Users who inject the drug risk not only overdose, but also infections from non-sterile needles, such as skin abscesses, inflammation of the membranes of the spinal cord or brain (meningitis) as well as hepatitis or acquired immune deficiency syndrome (AIDS) from sharing needles with others.
The most common cardiac complications of cocaine use are heart attack (myocardial infarction), irregular or abnormal heart rhythm (cardiac arrhythmias), stroke, and rupture of the ascending aorta and sudden cardiac death.
Other complications include polydrug abuse. The most common drugs used with cocaine are alcohol, tranquilizers, marijuana, and heroin.
Predicted outcome
The natural history of cocaine abuse/dependence includes periodic relapses to drug use, therefore the recovering person will require assistance in discerning warning signs of an impending relapse so that it may be avoided.
Those who abuse cocaine on an occasional basis are generally able to maintain abstinence without any difficulty. However, as use of the drug becomes more frequent, many users complain of sleep and eating disorders, depression and anxiety, and the craving for cocaine compels them to take it again.
Nevertheless, some heavy users have been able to quit on their own. Experience demonstrates that most cocaine addicts have been using the drug for two to four years before their situation forces them to enter some type of treatment.
Cocaine overdoses are not usually fatal, but, when this does occur, it is typically due to respiratory depression following convulsions or cardiovascular collapse.
Alternatives
The long-term effects of cocaine (such as restlessness, extreme excitability, insomnia, and paranoia) are often identical to amphetamine psychosis and very similar to paranoid schizophrenia. The individual using cocaine may be suffering from a psychiatric disorder along with the substance abuse disorder. This is called dual diagnosis. The individual may be self-medicating another psychiatric illness, such as affective disorder, attention deficit disorder, schizophrenia, or postraumatic stress disorder.

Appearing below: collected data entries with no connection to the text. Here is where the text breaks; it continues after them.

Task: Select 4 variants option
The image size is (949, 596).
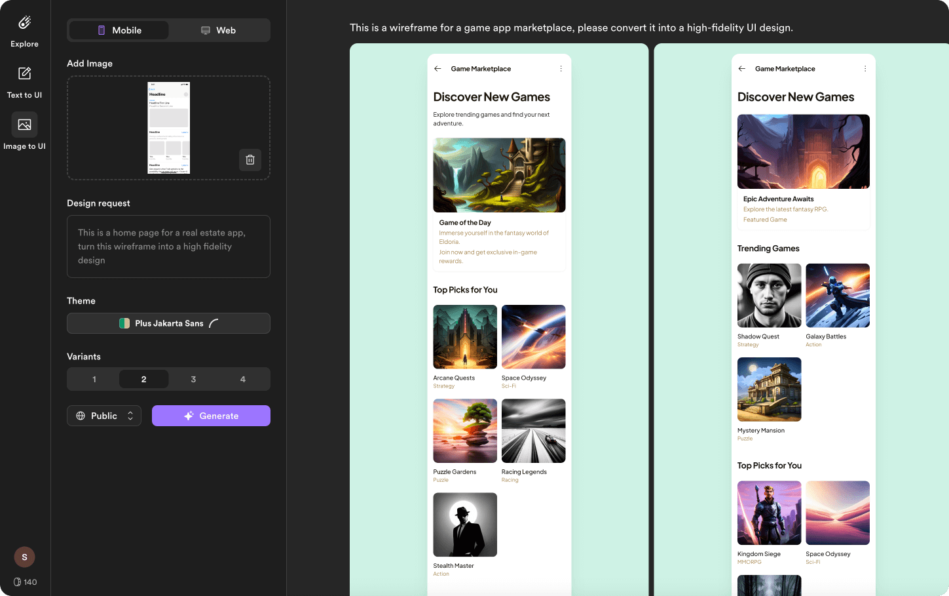Action: click(x=243, y=379)
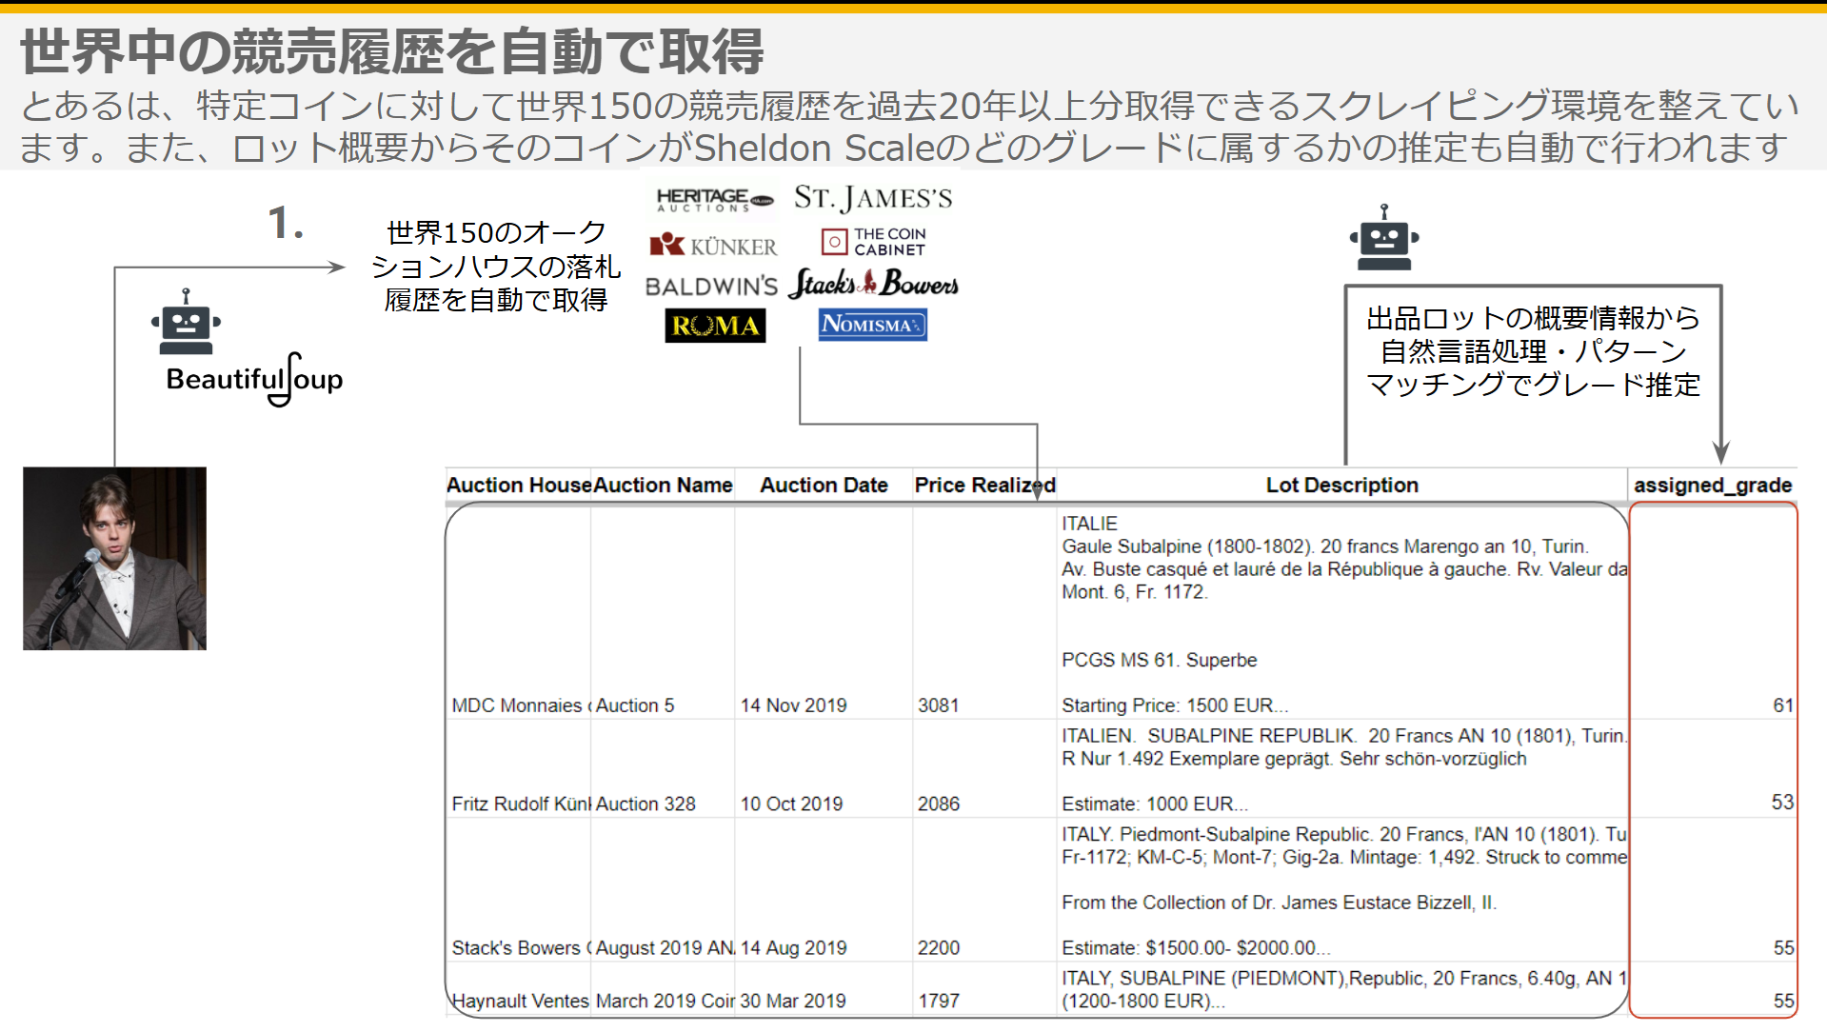1827x1032 pixels.
Task: Select the Stack's Bowers logo
Action: (x=873, y=284)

However the most common concurrent psychiatric illness with cocaine dependence is depression, which is found significantly more often in individuals using cocaine than among opiate and depressant abusers. There is clearly overlap that makes differential diagnosis challenging at best. Because chronic use of cocaine can magnify or even produce psychiatric symptoms, it is often difficult to determine which of these symptoms represent independent psychiatric disorders versus drug-induced/organic conditions, however most of the psychiatric disorders observed in cocaine addicts occur after the addiction begins and are, by definition, secondary disorders.
If substance abuse predates the onset of affective symptoms, then primary substance abuse with a secondary mood disorder would be diagnosed.
Appropriate specialists
Physician, psychologist, nurses, social worker, and recovering substance abuser, and psychiatrist.